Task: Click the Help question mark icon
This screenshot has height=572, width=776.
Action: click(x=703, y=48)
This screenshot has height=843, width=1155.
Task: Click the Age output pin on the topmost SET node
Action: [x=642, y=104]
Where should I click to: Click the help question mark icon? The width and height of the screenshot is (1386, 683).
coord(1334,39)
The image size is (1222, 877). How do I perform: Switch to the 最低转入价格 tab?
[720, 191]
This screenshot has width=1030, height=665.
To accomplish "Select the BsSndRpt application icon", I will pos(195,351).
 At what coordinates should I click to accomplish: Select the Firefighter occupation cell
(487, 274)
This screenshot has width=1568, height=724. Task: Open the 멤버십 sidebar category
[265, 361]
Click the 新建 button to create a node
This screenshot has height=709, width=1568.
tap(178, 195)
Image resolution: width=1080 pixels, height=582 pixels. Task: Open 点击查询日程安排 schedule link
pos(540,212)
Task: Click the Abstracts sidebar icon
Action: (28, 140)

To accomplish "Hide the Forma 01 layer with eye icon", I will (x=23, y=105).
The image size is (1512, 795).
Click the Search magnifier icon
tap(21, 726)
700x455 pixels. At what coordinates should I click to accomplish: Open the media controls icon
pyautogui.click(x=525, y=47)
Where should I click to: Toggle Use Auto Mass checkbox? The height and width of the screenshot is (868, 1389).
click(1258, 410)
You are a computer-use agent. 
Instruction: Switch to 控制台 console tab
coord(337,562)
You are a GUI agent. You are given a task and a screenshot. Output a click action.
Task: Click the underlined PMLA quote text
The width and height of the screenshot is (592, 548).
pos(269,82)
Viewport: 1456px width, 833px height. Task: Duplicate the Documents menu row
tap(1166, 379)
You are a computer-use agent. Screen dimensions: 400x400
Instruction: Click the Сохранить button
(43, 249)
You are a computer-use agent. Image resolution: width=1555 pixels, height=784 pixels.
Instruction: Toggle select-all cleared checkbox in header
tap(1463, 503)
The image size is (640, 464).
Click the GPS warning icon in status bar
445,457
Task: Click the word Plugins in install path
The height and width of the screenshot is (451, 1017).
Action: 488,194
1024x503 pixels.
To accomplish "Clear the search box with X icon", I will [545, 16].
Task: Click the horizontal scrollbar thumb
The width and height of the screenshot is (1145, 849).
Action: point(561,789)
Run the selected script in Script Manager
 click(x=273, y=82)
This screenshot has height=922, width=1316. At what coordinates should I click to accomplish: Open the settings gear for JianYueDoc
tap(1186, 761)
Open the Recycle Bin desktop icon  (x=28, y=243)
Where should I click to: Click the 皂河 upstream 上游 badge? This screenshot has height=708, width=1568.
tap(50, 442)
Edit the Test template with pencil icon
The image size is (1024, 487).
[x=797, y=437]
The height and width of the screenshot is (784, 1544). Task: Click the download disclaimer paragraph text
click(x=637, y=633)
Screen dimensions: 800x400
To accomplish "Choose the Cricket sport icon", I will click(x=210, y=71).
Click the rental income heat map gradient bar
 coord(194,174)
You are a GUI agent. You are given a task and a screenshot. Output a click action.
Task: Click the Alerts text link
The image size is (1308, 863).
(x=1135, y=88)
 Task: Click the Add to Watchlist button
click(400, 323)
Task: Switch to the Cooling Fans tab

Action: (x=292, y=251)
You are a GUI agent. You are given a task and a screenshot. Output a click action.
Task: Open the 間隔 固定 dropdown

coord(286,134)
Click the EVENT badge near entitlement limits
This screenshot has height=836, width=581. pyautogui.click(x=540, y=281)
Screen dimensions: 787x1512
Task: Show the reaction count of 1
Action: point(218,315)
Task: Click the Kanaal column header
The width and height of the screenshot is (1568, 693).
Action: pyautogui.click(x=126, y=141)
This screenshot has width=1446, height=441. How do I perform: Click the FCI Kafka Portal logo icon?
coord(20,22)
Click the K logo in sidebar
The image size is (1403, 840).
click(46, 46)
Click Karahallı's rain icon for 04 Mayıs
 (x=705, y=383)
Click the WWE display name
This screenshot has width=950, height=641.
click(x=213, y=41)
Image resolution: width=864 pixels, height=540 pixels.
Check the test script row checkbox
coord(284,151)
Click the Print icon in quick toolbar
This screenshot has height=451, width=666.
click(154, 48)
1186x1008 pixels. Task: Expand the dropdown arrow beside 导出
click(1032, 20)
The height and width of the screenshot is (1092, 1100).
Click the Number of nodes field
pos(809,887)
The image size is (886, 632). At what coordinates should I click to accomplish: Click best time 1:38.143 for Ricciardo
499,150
◆ ◆ ◆ ◆ ◆
# Exercise objective
Show every line of the data above that contains the word "accomplish", treating uppercase and lowercase letters as different.

# Task result
To accomplish "Select the BsSndRpt application icon", I will pos(195,351).
 At what coordinates should I click to accomplish: Select the Firefighter occupation cell
To accomplish "Hide the Forma 01 layer with eye icon", I will (x=23, y=105).
700x455 pixels. At what coordinates should I click to accomplish: Open the media controls icon
To accomplish "Clear the search box with X icon", I will [545, 16].
This screenshot has height=922, width=1316. At what coordinates should I click to accomplish: Open the settings gear for JianYueDoc
To accomplish "Choose the Cricket sport icon", I will click(x=210, y=71).
The image size is (886, 632). At what coordinates should I click to accomplish: Click best time 1:38.143 for Ricciardo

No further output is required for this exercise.